Page 1 of 1

Partioning of Data.

Posted: Thu Apr 12, 2012 4:32 am
by chetan.c
Hi,

My job design looks like this

Code: Select all

externalsourcestage--->transformer---sequential file.
The script in External source stage give output in on single column like below.
sample1.txt
100
sample2.txt
150
..
.
In the transformer I am deriving filename by the below expression in stage variable.
index(DSLink31.read,".txt",1)<>0 then DSLink31.read else svfilename
In the derivation im using this stage variable as filename.My output derivation looks like below.
DSLink31.read ---data
svfilename ----filename.

Constraint
index(DSLink31.read,".txt",1)=0

When i run the job with varchar data the job runs fine.
But when i run the job with data as above in the output the filename does not get populated in the sequential file.
Both column datatypes and stagevariable datatype i have maintained as Varchar.

The job runs succesfully if transformer is made to run sequentially.

So is there a problem with partioning of data?

Thanks,
Chetan.C

Posted: Thu Apr 12, 2012 4:54 am
by ray.wurlod
No.

Posted: Thu Apr 12, 2012 6:57 am
by chetan.c
Thanks ray.
But can you please let me know what could be the problem?

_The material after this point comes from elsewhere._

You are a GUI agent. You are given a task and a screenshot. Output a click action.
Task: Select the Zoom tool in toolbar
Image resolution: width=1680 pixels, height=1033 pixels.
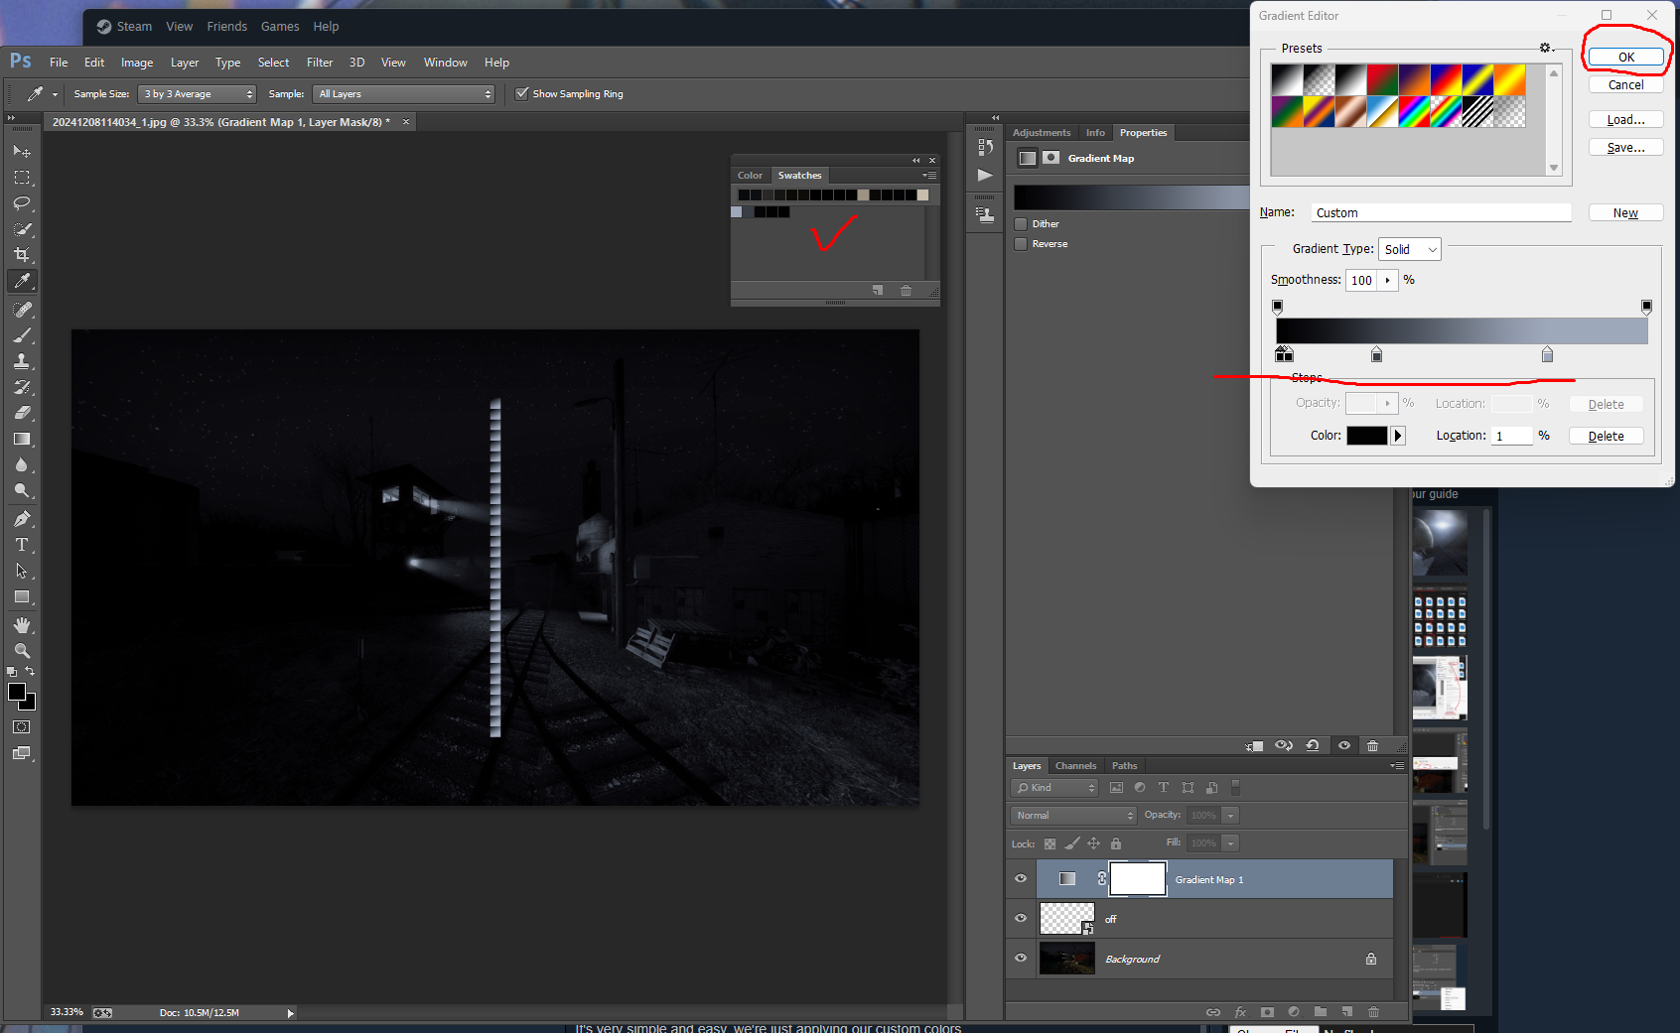[x=22, y=651]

Posted: Thu Apr 12, 2012 9:07 am
by jwiles
Given the data that is provided by the external source stage, and the logic you have written, running the transformer in sequential mode is the correct choice. There is no other data present that can guarantee that partitioning will keep related records together (in the same partition) when running in parallel. Therefore, parallel execution mode is not appropriate for your current source data and business rules.

If your source provided an additional column which provided some sort of key that indicates the records which belong together, you could partition and sort or group on that key and run the transformer in parallel.

Regards,

Posted: Fri Apr 13, 2012 5:20 am
by chetan.c
Hi Jwiles,

Thanks.
Yes I do not have column on which I can sort and partition.
But what could be the reason for such behaviour of the job?

Thanks,
Chetan.C

Posted: Fri Apr 13, 2012 8:18 am
by jwiles
In a parallel job, when data moves from a stage running in sequential mode to a stage running in parallel mode (multiple partitions), by default DataStage will partition the data between the partitions unless you tell it not to do so. In many cases, it will use Round Robin partitioning, which provides a fairly even distribution of data across the nodes, but does NOT guarantee that related rows will remain in the same partition. This is likely what was happening in your case: rows containing the filename and the rows containing the data for that filename probably ended up in different partitions and therefore your results were not what you were expecting.

Because you don't have a separate column on which to properly partition and sort the data, you need to run the job in a single partition (single node configuration file) or as you're doing now, run the transformer in sequential mode. This will keep your data all in the same partition and your logic will produce the correct results.

Regards,